READING PASSAGE
Anticoagulants, Multiple Sclerosis Fatigue Studies Receive $5.5M in PCORI Funding

Two researchers at UC San Francisco have received funding awards from the Patient-Centered Outcomes Research Institute (PCORI) that total $5.5 million.

Margaret Fang, MD, MPH, associate professor of Medicine, was awarded $3.5 million to compare the effectiveness of blood thinners for the long-term treatment of venous thromboembolism. Collecting data from electronic health records and patient surveys, her team will compare the risks and benefits of warfarin and four newer oral anticoagulants in preventing recurrence of blood clots.

Bardia Nourbakhsh, MD, clinical fellow in Neurology, received $2 million to conduct a clinical trial of several drugs for reducing fatigue in multiple sclerosis (MS). In a randomized, double-blind,and placebo-controlled study, Nourbakhsh’s team will evaluate the ability of these drugs to improve quality of life in a diverse group of patients with MS.

Comparing Old and New Anticoagulants

Venous thromboembolism (VTE) occurs when a blood clot formed in a deep vein breaks loose and travels to lungs. The condition is responsible for more than half a million hospitalizations and 100,000 deaths each year in the U.S. Patients with VTE are treated with anticoagulant medication for at least three months, and often longer to prevent recurrence. But long-term anticoagulant therapy can lead to serious bleeding complications and the choice between available medications is unclear.

Portrait of Margaret Fang
Margaret Fang, MD, MPH

“Choosing the best anticoagulant strategy is particularly difficult when treating people of older age, people who have kidney disease, or people who have high bleeding risk, due to the scant evidence available on the relative benefits and harms in these populations,” Fang said.

Fang’s team will review patient records from Kaiser Permanente Northern California and Kaiser Permanente Southern California to identify adults treated for VTE. They will compare clinical outcomes for warfarin, the old standby anticoagulant, with four newer drugs ­– apixaban, dabigatran, edoxaban, and rivaroxaban. They will also survey patients to measure self-reported health, well-being, and treatment satisfaction.

“The long-term objective of our project is to compare the benefits and harms of different anticoagulant options for the extended treatment of VTE, information that will be critical in helping clinicians and patients personalize their treatment decisions,” Fang said.

Relief for Multiple Sclerosis Fatigue

Many patients with MS have disabling fatigue that leaves them exhausted after minimal physical or mental exertion. Three drugs ­– amantadine, modafinil, and methylphenidate – are commonly used to treat MS fatigue, although none is FDA-approved for this condition.

Portrait of Bardia Nourbakhsh
Bardia Nourbakhsh, MD

“We propose to perform a clinical trial to find out if any of the commonly used drugs is truly effective in reducing fatigue in diverse group of patients with MS, mirroring the real-world setting,” Nourbakhsh said. In their proposed trial, each patient will receive all the study medications at different points in time. Researchers will assess fatigue levels through online or phone questionnaires to minimize the burden on patients.

The study will also evaluate how well patients tolerate different doses of the drugs, whether reducing fatigue improves quality of life, and which type of patient may benefit more from a specific treatment.

“Successful execution of our project will increase the attention of clinicians, patients, and policy maker to this common, disabling, undertreated, and under-researched MS symptom,” Nourbakhsh said.

The PCORI board approved the research awards pending completion of a business and programmatic review by PCORI staff and issuance of a formal award contract. PCORI is an independent, nonprofit organization authorized by Congress in 2010. Its mission is to fund research that will provide patients, their caregivers, and clinicians with the evidence-based information needed to make better-informed health care decisions.

PROVIDED MATERIAL
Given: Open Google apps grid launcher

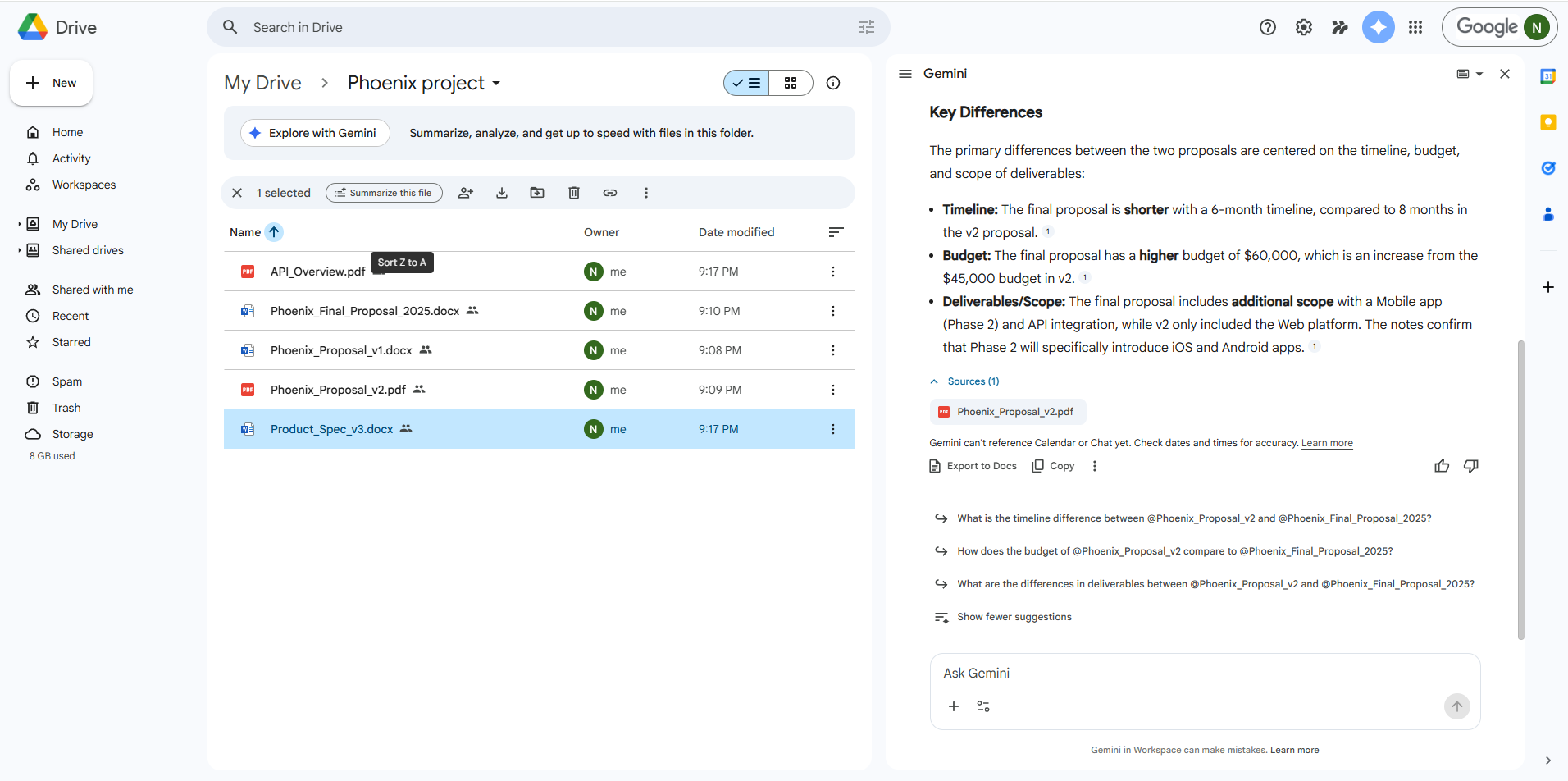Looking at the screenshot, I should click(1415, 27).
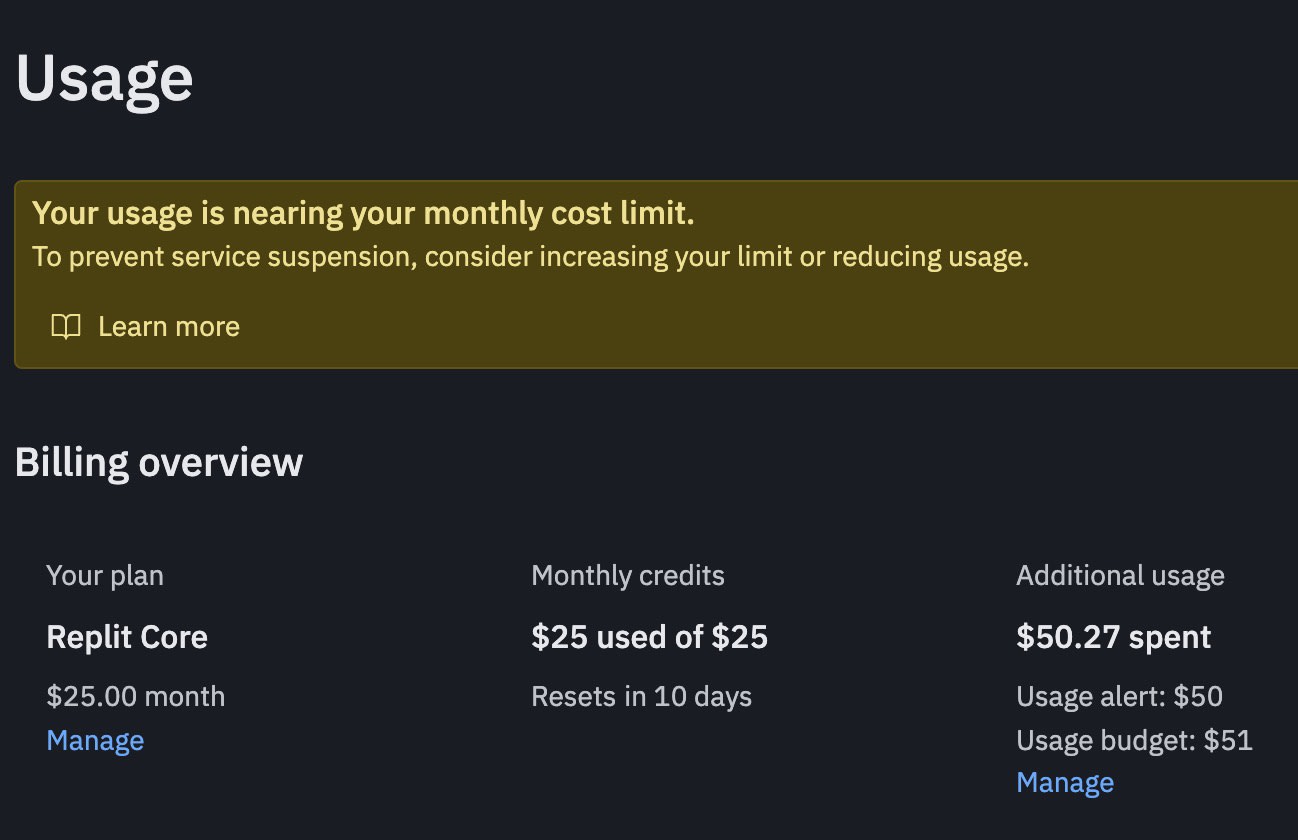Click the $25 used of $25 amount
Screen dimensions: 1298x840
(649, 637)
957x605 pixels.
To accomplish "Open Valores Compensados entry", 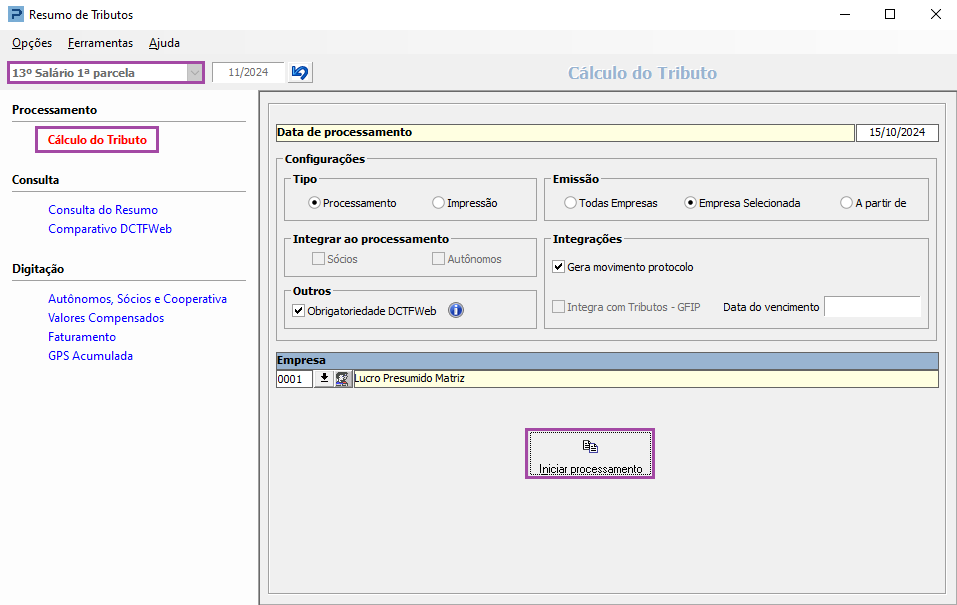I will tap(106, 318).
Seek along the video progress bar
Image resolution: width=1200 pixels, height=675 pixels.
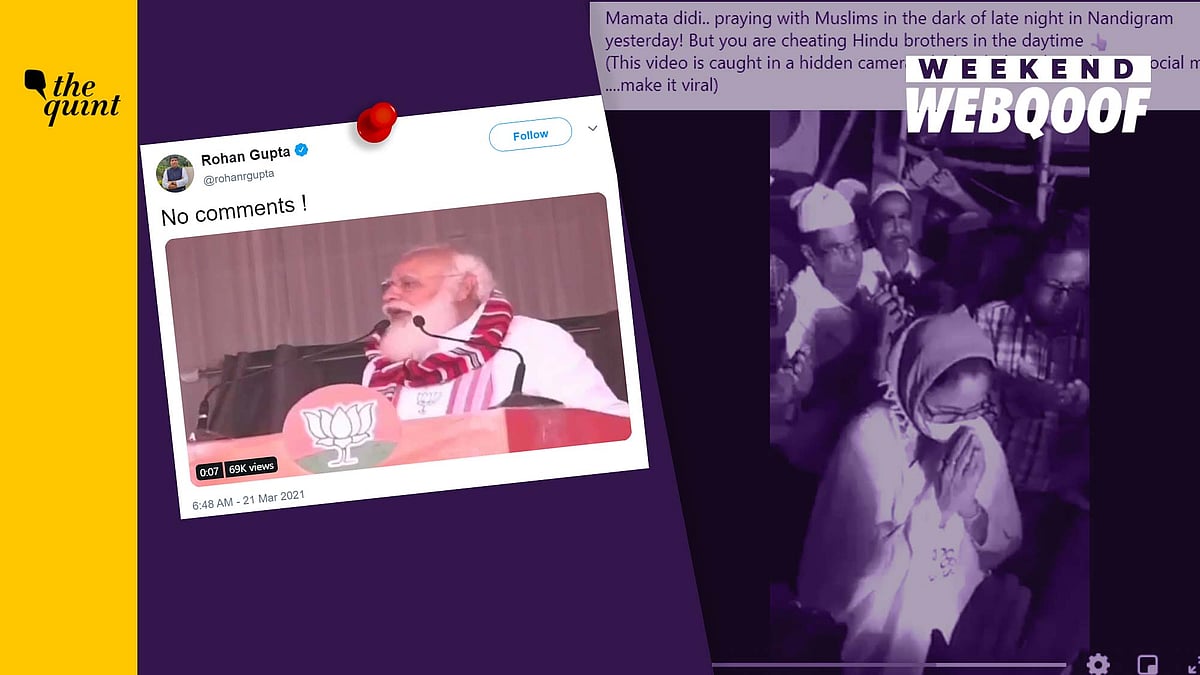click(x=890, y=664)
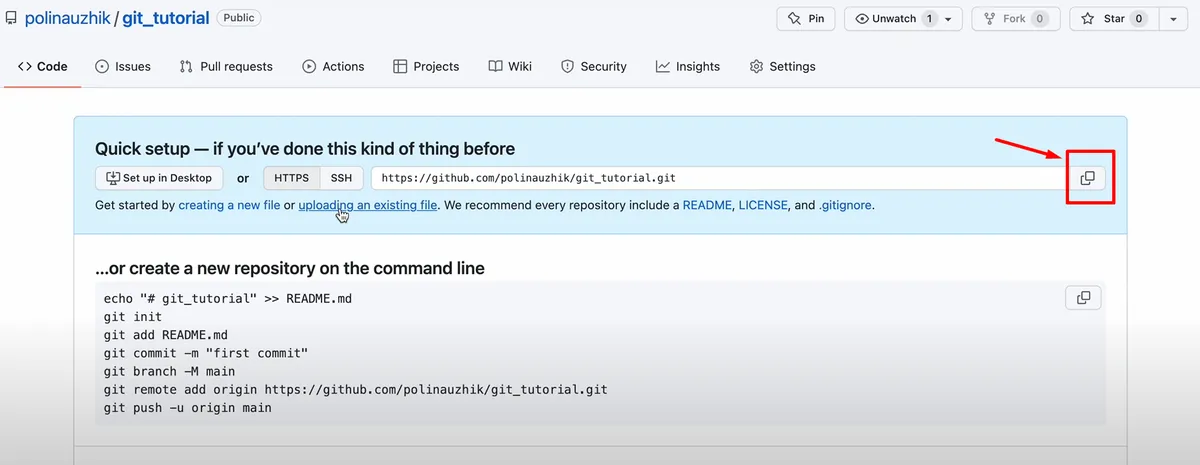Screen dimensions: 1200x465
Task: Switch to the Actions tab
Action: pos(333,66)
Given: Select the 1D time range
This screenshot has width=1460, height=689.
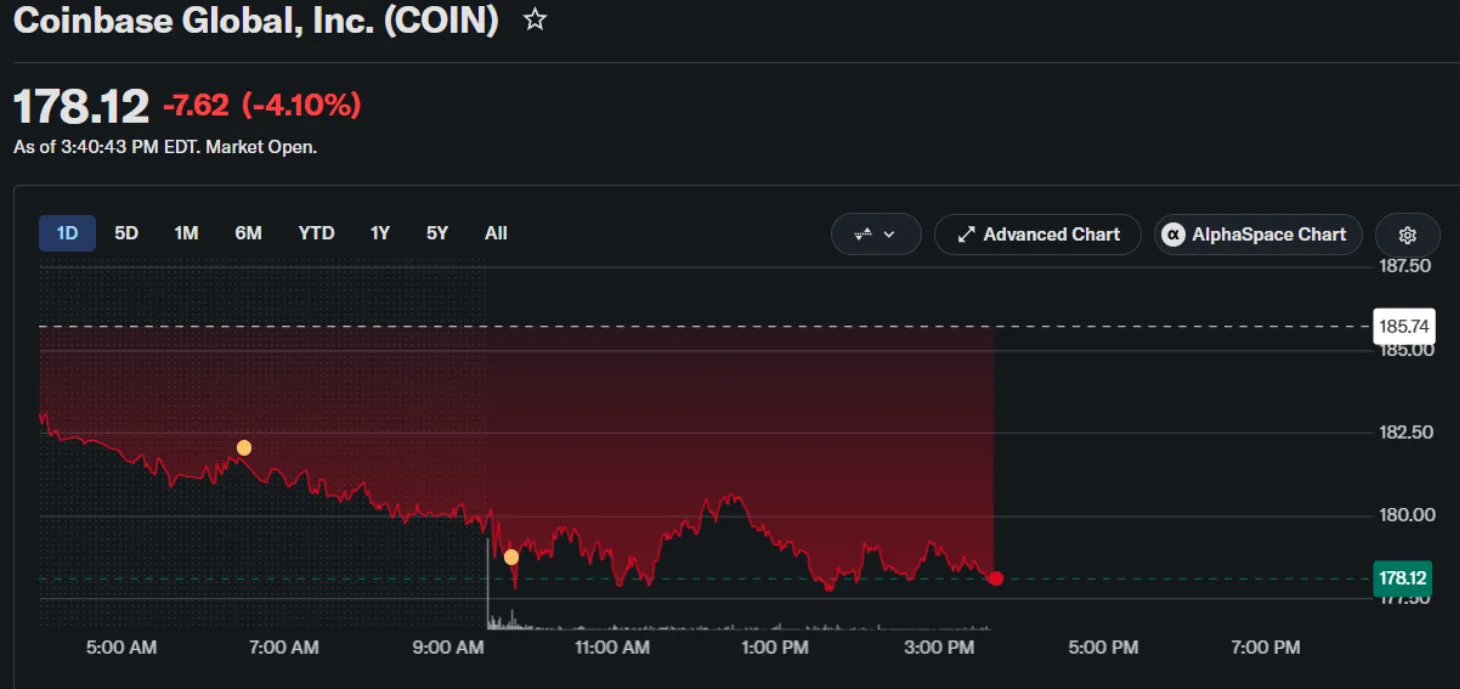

WORK TO BE COMPLETED
Rewrite the PCORI funding article starting at "Anticoagulants, Multiple Sclerosis" and ending at "of blood clots.", swapping "blood thinners" for "anticoagulant drugs".

YOUR RESPONSE
Anticoagulants, Multiple Sclerosis Fatigue Studies Receive $5.5M in PCORI Funding

Two researchers at UC San Francisco have received funding awards from the Patient-Centered Outcomes Research Institute (PCORI) that total $5.5 million.

Margaret Fang, MD, MPH, associate professor of Medicine, was awarded $3.5 million to compare the effectiveness of anticoagulant drugs for the long-term treatment of venous thromboembolism. Collecting data from electronic health records and patient surveys, her team will compare the risks and benefits of warfarin and four newer oral anticoagulants in preventing recurrence of blood clots.